The industrial engineer is interested to know more about the filling operation and the contribution of the control variables on the response. To make scientifically based conclusions, he has to test some relevant hypotheses, like

  • how the feed rate, temperature, and operation duration collectively contribute to the variability or change in the filling volume.
  • how the filling volume is affected by the individual control variables.
  • how good the regression model in its entirety.

Data Analysis Tool

The Data Analysis tool in Excel is used for most statistical studies. The regression utility under the Data Analysis is for regression analysis, including analysis of variance, ANOVA.

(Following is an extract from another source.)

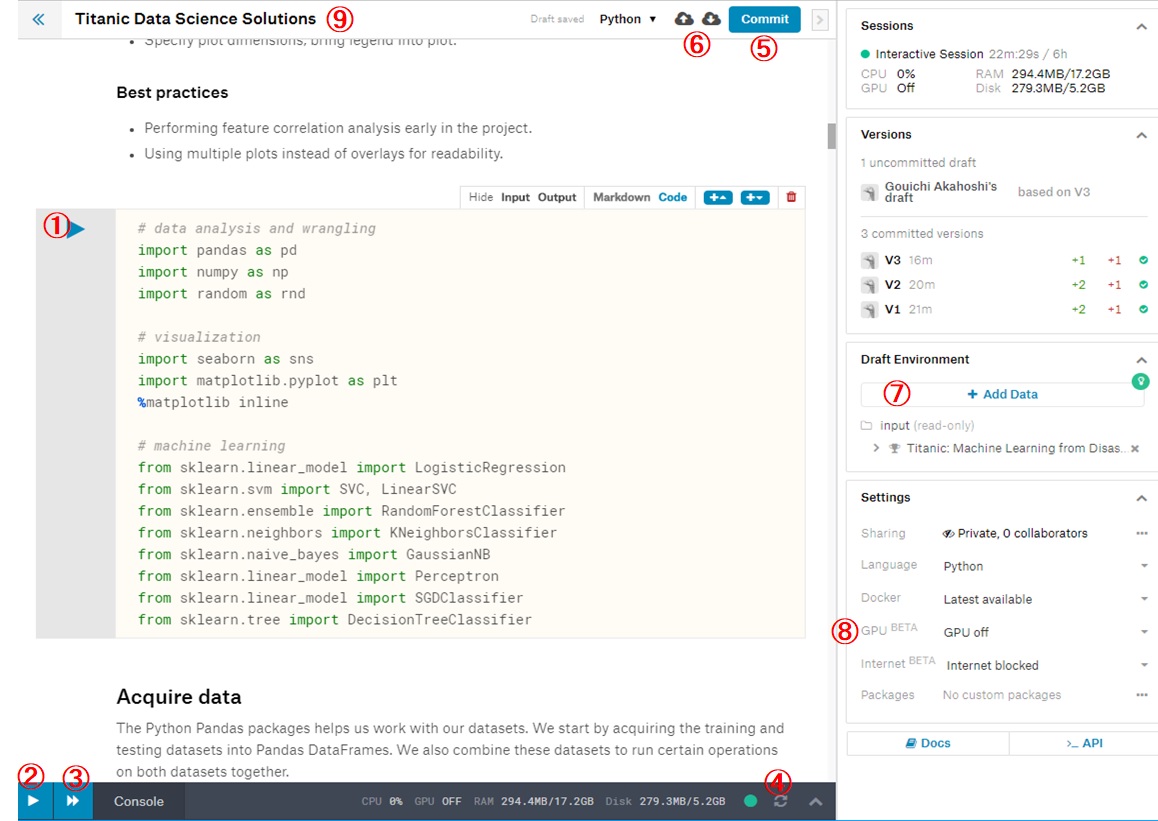The width and height of the screenshot is (1158, 821).
Task: Add a new code cell below
Action: (x=754, y=197)
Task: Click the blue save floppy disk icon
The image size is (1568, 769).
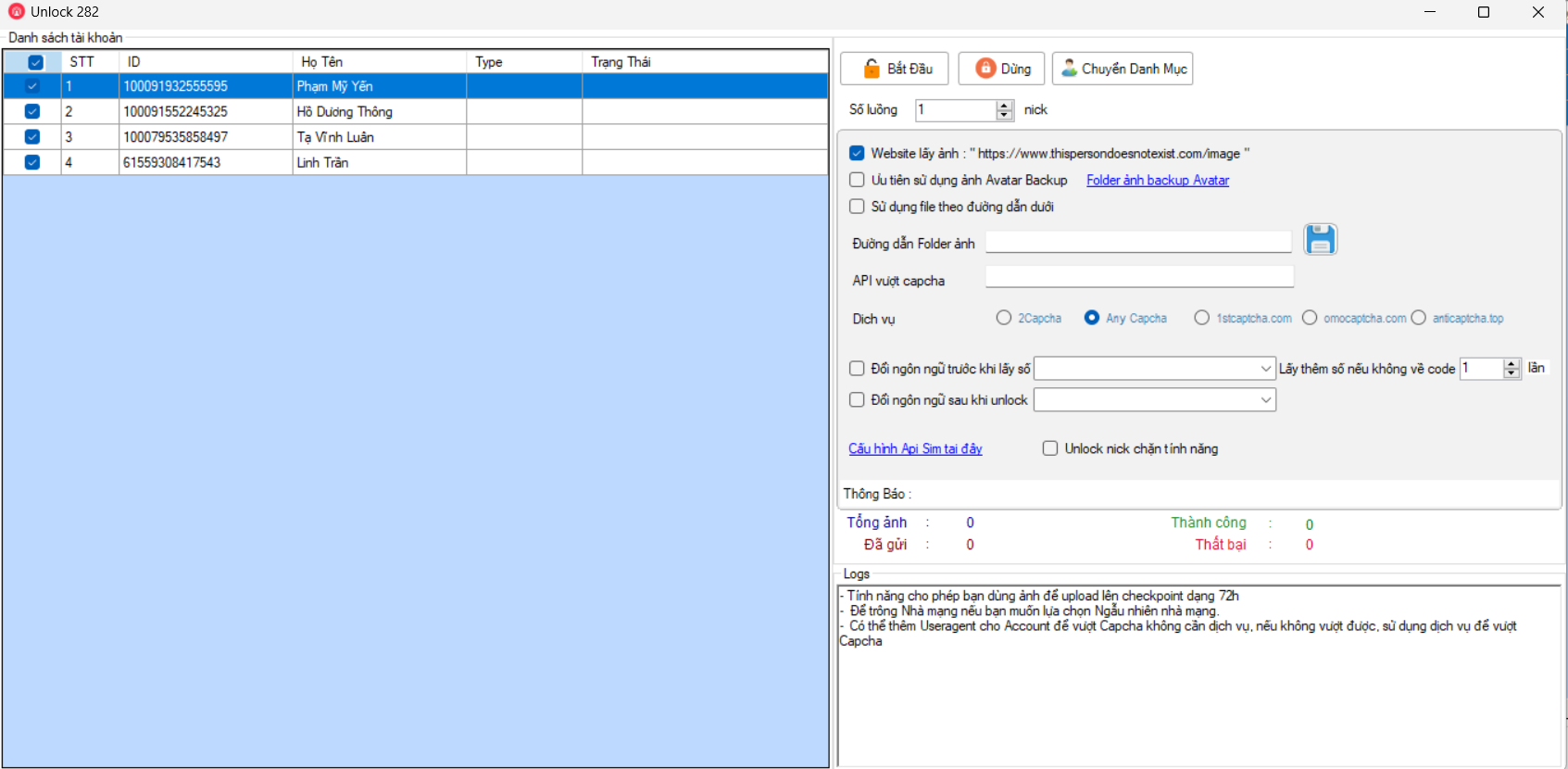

The Data Analysis tool is available under the Data tab:

Excel Data Analysis

When the Data Analysis is clicked, the Data Analysis box opens up:

Excel Data analysis tool

From the list of analysis tools, choose Regression. The Regression dialog box looks like this:

Excel Regression dialog box

In the Input Y Range, this field should point to the cells containing the values of y's. In the Input X Range, the cells containing the values of x's are referenced in this field. This Regression dialog box has many parameters that could be of interest in the regression analysis. One particularly important parameter is the Confidence Level. By default, the confidence level is set to 95%. If another value is desired, it can be changed in this field. The confidence level will be used in the construction of the confidence intervals on the regression parameters. For the current example, we want to, in addition to the 95% level, the 90% level; therefore, 90 is inserted in this field. If the analysis of the residuals will be required, the choices in the relevant areas in the Regression dialog box should be checked:

Excel Regression Dialog box

The Regression tool is going to generate three tables in a new worksheet. These tables are the regression statistics, ANOVA, and statistics on the regression coefficients. The regression statistics table provides general information on the regression model, such as the value of the coefficient of determination, commonly referred to as R2.

The analysis of variance is used to test the significant of the overall regression and how well it explains the variability in filling volume. The ANOVA table organizes the calculations involved in the analysis of variance:

Excel ANOVA table

The most important components in the ANOVA table are the estimate of the variance of the error and the p-value. In general, the variance measures the spread of the data; hence, in regression, the error variance quantifies the spread of the actual observation of the filling volume about the regression model.

The p-value is a measure of the degree of the insignificance of the regression model in explaining the variability in the filling volume. The significance of the regression model increases as the p-value decreases. In the above table, the p-value is almost zero, which indicates the control variables affect significantly the filling volume. In general, the p-value is compared to a pre-chosen alpha; and as long as the p-value is less than the value of alpha, we say the regression model is significant.

The last table the Regression tool generates is the estimates table. The table does not show the estimates of the regression coefficients only, but it shows other important values, such as the p-value for the individual coefficients and the confidence intervals:

regression analysis table

Each row of the table is for one coefficient. The second column of the table gives the estimates of the coefficients. The third column shows the standard error, which is defined as the square root of the variance. The last four columns show the confidence intervals for the individual coefficients. Particularly important are the p-values, which are interpreted the same way the p-value in the ANOVA table (the smaller, the better).

You can download the linear regression data.xls to practice regression analysis using Excel.

Note: this is a made-up example for illustration purposes.